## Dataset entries

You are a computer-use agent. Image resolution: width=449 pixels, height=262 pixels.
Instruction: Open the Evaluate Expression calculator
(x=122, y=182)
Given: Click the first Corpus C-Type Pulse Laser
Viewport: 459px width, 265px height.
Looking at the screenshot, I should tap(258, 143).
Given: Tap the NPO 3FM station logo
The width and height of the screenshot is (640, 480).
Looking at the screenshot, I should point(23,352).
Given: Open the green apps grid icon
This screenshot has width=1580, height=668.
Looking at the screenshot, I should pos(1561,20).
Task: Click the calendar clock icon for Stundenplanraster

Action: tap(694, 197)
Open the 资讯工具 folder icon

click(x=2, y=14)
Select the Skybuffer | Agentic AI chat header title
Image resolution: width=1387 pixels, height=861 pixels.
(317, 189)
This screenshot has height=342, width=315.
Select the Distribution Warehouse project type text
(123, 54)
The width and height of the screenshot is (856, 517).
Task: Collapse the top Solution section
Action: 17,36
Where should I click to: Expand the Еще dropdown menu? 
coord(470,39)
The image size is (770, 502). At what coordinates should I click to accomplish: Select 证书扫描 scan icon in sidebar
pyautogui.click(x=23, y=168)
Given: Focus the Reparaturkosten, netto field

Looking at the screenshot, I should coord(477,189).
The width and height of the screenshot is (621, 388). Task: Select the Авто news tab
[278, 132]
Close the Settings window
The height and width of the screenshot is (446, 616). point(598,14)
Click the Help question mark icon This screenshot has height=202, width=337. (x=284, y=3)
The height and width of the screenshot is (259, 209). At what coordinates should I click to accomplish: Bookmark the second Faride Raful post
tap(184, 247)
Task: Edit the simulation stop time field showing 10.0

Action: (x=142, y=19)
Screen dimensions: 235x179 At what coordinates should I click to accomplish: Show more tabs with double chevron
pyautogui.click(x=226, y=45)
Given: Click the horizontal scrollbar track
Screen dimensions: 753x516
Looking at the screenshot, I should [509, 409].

## Problem requirements
Could you give the data above again, exact in every line?

## Expected output
You are a computer-use agent. Image resolution: width=449 pixels, height=262 pixels.
Instruction: Open the Evaluate Expression calculator
(x=122, y=182)
Given: Click the first Corpus C-Type Pulse Laser
Viewport: 459px width, 265px height.
Looking at the screenshot, I should tap(258, 143).
Given: Tap the NPO 3FM station logo
The width and height of the screenshot is (640, 480).
Looking at the screenshot, I should point(23,352).
Given: Open the green apps grid icon
This screenshot has width=1580, height=668.
Looking at the screenshot, I should pos(1561,20).
Task: Click the calendar clock icon for Stundenplanraster

Action: tap(694, 197)
Open the 资讯工具 folder icon

click(x=2, y=14)
Select the Skybuffer | Agentic AI chat header title
Image resolution: width=1387 pixels, height=861 pixels.
(317, 189)
This screenshot has height=342, width=315.
Select the Distribution Warehouse project type text
(123, 54)
The width and height of the screenshot is (856, 517).
Task: Collapse the top Solution section
Action: 17,36
Where should I click to: Expand the Еще dropdown menu? 
coord(470,39)
The image size is (770, 502). At what coordinates should I click to accomplish: Select 证书扫描 scan icon in sidebar
pyautogui.click(x=23, y=168)
Given: Focus the Reparaturkosten, netto field

Looking at the screenshot, I should coord(477,189).
The width and height of the screenshot is (621, 388). Task: Select the Авто news tab
[278, 132]
Close the Settings window
The height and width of the screenshot is (446, 616). point(598,14)
Click the Help question mark icon This screenshot has height=202, width=337. (x=284, y=3)
The height and width of the screenshot is (259, 209). At what coordinates should I click to accomplish: Bookmark the second Faride Raful post
tap(184, 247)
Task: Edit the simulation stop time field showing 10.0

Action: (x=142, y=19)
Screen dimensions: 235x179 At what coordinates should I click to accomplish: Show more tabs with double chevron
pyautogui.click(x=226, y=45)
Given: Click the horizontal scrollbar track
Screen dimensions: 753x516
Looking at the screenshot, I should [509, 409].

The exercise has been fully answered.